We’ve almost made our way back down to the bottom—there’s a series of wide rock ledges about fifty feet away from the waterfall that serve as a natural staircase to the top of the cliff—when he ruins it.

“You have more tunnel vision than you think,” he says almost under his breath. “Maybe if you’d paid better attention you wouldn’t have been so blindsided by what happened with Blair.”

This stops me dead in my tracks.

“That’s your take?” I’m genuinely perplexed.

“Please enlighten me—what, exactly, would have changed if I’d been paying more attention?

Are you saying you wouldn’t have stolen my girlfriend and run off with her to a whole other continent if I’d just…

noticed it was happening before it got to that point? That makes zero sense, Matty. Zero.”

“I’m saying that maybe you would have noticed our friendship had started deteriorating a long time before that. You were never around to hang out. You treat your phone like an afterthought.” The look in his eyes levels me, unsettles me. “We weren’t as close then as you make it sound.”

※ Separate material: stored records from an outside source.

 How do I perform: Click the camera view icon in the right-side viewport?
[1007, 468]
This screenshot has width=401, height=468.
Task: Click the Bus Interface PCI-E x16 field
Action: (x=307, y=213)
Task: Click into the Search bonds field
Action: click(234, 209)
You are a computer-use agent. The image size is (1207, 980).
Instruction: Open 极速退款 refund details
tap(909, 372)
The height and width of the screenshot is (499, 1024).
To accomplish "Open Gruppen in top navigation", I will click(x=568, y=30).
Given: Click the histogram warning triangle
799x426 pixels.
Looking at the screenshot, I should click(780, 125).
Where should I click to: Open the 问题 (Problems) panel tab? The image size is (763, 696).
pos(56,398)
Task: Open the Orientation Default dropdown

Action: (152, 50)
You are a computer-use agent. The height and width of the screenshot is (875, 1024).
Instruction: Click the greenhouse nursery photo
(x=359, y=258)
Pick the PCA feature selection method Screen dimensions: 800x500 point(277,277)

This: this is a blindside.

I didn’t think he could hurt me in a new way, not after all we’ve been through. I absolutely considered him my best friend. And the fact that his words still have the power to cut this deeply…his friendship matters more to me, even now, than I want to admit.

Until Peru, he always acted like the feeling was mutual. There was never even a hint of tension from him, let alone anything on the level of frustration he’s projecting now.

“What are you talking about?” I ask. “You were my best friend since high school—since the day you moved in. Even when Blair came along, you were still my closest friend.”

“We hardly ever hung out, Thorn. We rarely talked. You were always out here, or you were with Blair. And when we did talk, you were always so guarded, like you were afraid to let anyone in.”

I’m genuinely at a loss for words; it’s not at all how I remember it.

He’s playing the victim, making it sound like I am the one who drove the wedge between us—and if that were true, I’d apologize in a heartbeat.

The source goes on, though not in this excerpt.